↓↓↓

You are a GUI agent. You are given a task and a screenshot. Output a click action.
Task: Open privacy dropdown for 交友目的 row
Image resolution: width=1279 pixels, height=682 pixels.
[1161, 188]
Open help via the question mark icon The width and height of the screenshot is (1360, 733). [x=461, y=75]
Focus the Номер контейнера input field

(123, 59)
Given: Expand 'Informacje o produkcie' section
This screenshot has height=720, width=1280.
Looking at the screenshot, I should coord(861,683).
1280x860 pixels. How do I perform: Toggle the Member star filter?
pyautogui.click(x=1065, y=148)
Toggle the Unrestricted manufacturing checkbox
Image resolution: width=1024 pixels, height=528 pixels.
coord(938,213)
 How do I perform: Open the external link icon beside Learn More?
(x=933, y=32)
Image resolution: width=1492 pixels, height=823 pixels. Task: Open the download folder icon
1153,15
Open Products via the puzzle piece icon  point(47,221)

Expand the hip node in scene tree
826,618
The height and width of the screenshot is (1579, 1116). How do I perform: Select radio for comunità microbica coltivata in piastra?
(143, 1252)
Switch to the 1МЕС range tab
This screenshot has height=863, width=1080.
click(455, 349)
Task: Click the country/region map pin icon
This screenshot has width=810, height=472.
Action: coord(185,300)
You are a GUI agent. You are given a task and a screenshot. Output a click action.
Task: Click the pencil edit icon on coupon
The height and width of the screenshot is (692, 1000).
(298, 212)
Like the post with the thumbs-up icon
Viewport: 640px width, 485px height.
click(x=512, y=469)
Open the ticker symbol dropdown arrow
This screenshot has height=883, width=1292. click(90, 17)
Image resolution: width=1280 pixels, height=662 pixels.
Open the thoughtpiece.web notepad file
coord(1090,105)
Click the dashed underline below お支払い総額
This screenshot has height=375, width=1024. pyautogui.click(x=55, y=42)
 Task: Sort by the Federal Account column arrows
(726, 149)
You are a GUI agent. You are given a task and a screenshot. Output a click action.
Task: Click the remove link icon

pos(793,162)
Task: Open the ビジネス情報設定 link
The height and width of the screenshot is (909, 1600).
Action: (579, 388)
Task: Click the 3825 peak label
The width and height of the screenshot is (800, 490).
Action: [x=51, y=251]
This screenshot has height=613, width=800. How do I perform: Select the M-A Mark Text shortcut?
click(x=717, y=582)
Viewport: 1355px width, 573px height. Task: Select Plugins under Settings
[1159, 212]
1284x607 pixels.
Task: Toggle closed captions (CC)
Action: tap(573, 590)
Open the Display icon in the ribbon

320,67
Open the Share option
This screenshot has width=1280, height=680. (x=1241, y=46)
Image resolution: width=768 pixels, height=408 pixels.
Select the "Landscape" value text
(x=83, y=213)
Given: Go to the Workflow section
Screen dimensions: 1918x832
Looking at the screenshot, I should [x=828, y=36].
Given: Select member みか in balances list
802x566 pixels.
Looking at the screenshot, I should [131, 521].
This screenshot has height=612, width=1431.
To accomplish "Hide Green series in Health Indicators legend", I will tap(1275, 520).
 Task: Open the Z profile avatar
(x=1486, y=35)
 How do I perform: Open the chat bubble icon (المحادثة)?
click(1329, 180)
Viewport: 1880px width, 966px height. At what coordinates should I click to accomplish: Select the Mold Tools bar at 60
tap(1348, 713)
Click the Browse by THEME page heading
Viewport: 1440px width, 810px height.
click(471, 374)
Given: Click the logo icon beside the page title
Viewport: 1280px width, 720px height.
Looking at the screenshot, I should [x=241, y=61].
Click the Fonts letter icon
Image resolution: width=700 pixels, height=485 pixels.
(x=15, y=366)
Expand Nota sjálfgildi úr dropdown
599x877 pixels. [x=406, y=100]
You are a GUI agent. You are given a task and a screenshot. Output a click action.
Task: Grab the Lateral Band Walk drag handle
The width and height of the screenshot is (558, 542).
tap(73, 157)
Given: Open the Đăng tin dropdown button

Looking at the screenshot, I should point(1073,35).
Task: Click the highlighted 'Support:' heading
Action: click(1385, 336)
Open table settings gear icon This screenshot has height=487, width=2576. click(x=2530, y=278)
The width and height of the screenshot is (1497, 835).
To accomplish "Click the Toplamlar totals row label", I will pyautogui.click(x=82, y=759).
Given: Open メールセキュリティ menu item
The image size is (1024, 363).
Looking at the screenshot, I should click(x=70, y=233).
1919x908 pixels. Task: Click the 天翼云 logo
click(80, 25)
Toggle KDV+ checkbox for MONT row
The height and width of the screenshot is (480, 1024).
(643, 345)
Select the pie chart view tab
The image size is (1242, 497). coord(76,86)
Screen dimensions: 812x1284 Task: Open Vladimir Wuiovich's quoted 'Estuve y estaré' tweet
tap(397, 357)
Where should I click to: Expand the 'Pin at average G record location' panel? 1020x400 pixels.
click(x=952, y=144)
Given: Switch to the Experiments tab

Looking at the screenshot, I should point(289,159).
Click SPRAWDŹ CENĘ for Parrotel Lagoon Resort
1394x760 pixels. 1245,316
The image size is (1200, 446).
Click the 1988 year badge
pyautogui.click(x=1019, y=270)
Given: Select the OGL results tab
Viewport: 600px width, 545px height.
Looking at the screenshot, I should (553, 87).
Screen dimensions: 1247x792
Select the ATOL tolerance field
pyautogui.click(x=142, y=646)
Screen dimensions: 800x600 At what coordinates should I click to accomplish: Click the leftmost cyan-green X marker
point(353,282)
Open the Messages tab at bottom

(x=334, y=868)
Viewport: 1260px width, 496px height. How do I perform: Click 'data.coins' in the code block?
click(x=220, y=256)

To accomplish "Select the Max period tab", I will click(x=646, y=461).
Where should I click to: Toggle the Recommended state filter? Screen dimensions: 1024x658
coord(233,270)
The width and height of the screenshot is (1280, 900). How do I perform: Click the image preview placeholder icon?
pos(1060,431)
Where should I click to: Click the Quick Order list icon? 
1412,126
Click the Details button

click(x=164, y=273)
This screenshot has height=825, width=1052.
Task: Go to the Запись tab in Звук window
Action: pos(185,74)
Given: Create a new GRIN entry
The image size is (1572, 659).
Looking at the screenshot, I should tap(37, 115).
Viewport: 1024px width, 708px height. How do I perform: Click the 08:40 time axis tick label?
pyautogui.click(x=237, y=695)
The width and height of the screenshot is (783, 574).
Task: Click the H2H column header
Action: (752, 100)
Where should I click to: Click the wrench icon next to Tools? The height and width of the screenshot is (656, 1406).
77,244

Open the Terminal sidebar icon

↑↑↑

▸ Task statement:
Each entry above needs to be output exactly as written.

▸ Response:
You are a GUI agent. You are given a task and a screenshot. Output a click action.
Task: Open privacy dropdown for 交友目的 row
Image resolution: width=1279 pixels, height=682 pixels.
[1161, 188]
Open help via the question mark icon The width and height of the screenshot is (1360, 733). [x=461, y=75]
Focus the Номер контейнера input field

(123, 59)
Given: Expand 'Informacje o produkcie' section
This screenshot has height=720, width=1280.
Looking at the screenshot, I should coord(861,683).
1280x860 pixels. How do I perform: Toggle the Member star filter?
pyautogui.click(x=1065, y=148)
Toggle the Unrestricted manufacturing checkbox
Image resolution: width=1024 pixels, height=528 pixels.
coord(938,213)
 How do I perform: Open the external link icon beside Learn More?
(x=933, y=32)
Image resolution: width=1492 pixels, height=823 pixels. Task: Open the download folder icon
1153,15
Open Products via the puzzle piece icon  point(47,221)

Expand the hip node in scene tree
826,618
The height and width of the screenshot is (1579, 1116). How do I perform: Select radio for comunità microbica coltivata in piastra?
(143, 1252)
Switch to the 1МЕС range tab
This screenshot has height=863, width=1080.
click(455, 349)
Task: Click the country/region map pin icon
This screenshot has width=810, height=472.
Action: coord(185,300)
You are a GUI agent. You are given a task and a screenshot. Output a click action.
Task: Click the pencil edit icon on coupon
The height and width of the screenshot is (692, 1000).
(298, 212)
Like the post with the thumbs-up icon
Viewport: 640px width, 485px height.
click(x=512, y=469)
Open the ticker symbol dropdown arrow
This screenshot has height=883, width=1292. click(90, 17)
Image resolution: width=1280 pixels, height=662 pixels.
Open the thoughtpiece.web notepad file
coord(1090,105)
Click the dashed underline below お支払い総額
This screenshot has height=375, width=1024. pyautogui.click(x=55, y=42)
 Task: Sort by the Federal Account column arrows
(726, 149)
You are a GUI agent. You are given a task and a screenshot. Output a click action.
Task: Click the remove link icon

pos(793,162)
Task: Open the ビジネス情報設定 link
The height and width of the screenshot is (909, 1600).
Action: (579, 388)
Task: Click the 3825 peak label
The width and height of the screenshot is (800, 490).
Action: [x=51, y=251]
This screenshot has height=613, width=800. How do I perform: Select the M-A Mark Text shortcut?
click(x=717, y=582)
Viewport: 1355px width, 573px height. Task: Select Plugins under Settings
[1159, 212]
1284x607 pixels.
Task: Toggle closed captions (CC)
Action: tap(573, 590)
Open the Display icon in the ribbon

320,67
Open the Share option
This screenshot has width=1280, height=680. (x=1241, y=46)
Image resolution: width=768 pixels, height=408 pixels.
Select the "Landscape" value text
(x=83, y=213)
Given: Go to the Workflow section
Screen dimensions: 1918x832
Looking at the screenshot, I should [x=828, y=36].
Given: Select member みか in balances list
802x566 pixels.
Looking at the screenshot, I should [131, 521].
This screenshot has height=612, width=1431.
To accomplish "Hide Green series in Health Indicators legend", I will tap(1275, 520).
 Task: Open the Z profile avatar
(x=1486, y=35)
 How do I perform: Open the chat bubble icon (المحادثة)?
click(1329, 180)
Viewport: 1880px width, 966px height. At what coordinates should I click to accomplish: Select the Mold Tools bar at 60
tap(1348, 713)
Click the Browse by THEME page heading
Viewport: 1440px width, 810px height.
click(471, 374)
Given: Click the logo icon beside the page title
Viewport: 1280px width, 720px height.
Looking at the screenshot, I should [x=241, y=61].
Click the Fonts letter icon
Image resolution: width=700 pixels, height=485 pixels.
(x=15, y=366)
Expand Nota sjálfgildi úr dropdown
599x877 pixels. [x=406, y=100]
You are a GUI agent. You are given a task and a screenshot. Output a click action.
Task: Grab the Lateral Band Walk drag handle
The width and height of the screenshot is (558, 542).
tap(73, 157)
Given: Open the Đăng tin dropdown button

Looking at the screenshot, I should point(1073,35).
Task: Click the highlighted 'Support:' heading
Action: click(1385, 336)
Open table settings gear icon This screenshot has height=487, width=2576. click(x=2530, y=278)
The width and height of the screenshot is (1497, 835).
To accomplish "Click the Toplamlar totals row label", I will pyautogui.click(x=82, y=759).
Given: Open メールセキュリティ menu item
The image size is (1024, 363).
Looking at the screenshot, I should click(x=70, y=233).
1919x908 pixels. Task: Click the 天翼云 logo
click(80, 25)
Toggle KDV+ checkbox for MONT row
The height and width of the screenshot is (480, 1024).
(643, 345)
Select the pie chart view tab
The image size is (1242, 497). coord(76,86)
Screen dimensions: 812x1284 Task: Open Vladimir Wuiovich's quoted 'Estuve y estaré' tweet
tap(397, 357)
Where should I click to: Expand the 'Pin at average G record location' panel? 1020x400 pixels.
click(x=952, y=144)
Given: Switch to the Experiments tab

Looking at the screenshot, I should point(289,159).
Click SPRAWDŹ CENĘ for Parrotel Lagoon Resort
1394x760 pixels. 1245,316
The image size is (1200, 446).
Click the 1988 year badge
pyautogui.click(x=1019, y=270)
Given: Select the OGL results tab
Viewport: 600px width, 545px height.
Looking at the screenshot, I should (553, 87).
Screen dimensions: 1247x792
Select the ATOL tolerance field
pyautogui.click(x=142, y=646)
Screen dimensions: 800x600 At what coordinates should I click to accomplish: Click the leftmost cyan-green X marker
point(353,282)
Open the Messages tab at bottom

(x=334, y=868)
Viewport: 1260px width, 496px height. How do I perform: Click 'data.coins' in the code block?
click(x=220, y=256)

To accomplish "Select the Max period tab", I will click(x=646, y=461).
Where should I click to: Toggle the Recommended state filter? Screen dimensions: 1024x658
coord(233,270)
The width and height of the screenshot is (1280, 900). How do I perform: Click the image preview placeholder icon?
pos(1060,431)
Where should I click to: Click the Quick Order list icon? 
1412,126
Click the Details button

click(x=164, y=273)
This screenshot has height=825, width=1052.
Task: Go to the Запись tab in Звук window
Action: pos(185,74)
Given: Create a new GRIN entry
The image size is (1572, 659).
Looking at the screenshot, I should tap(37, 115).
Viewport: 1024px width, 708px height. How do I perform: Click the 08:40 time axis tick label?
pyautogui.click(x=237, y=695)
The width and height of the screenshot is (783, 574).
Task: Click the H2H column header
Action: (752, 100)
Where should I click to: Click the wrench icon next to Tools? The height and width of the screenshot is (656, 1406).
77,244

Open the Terminal sidebar icon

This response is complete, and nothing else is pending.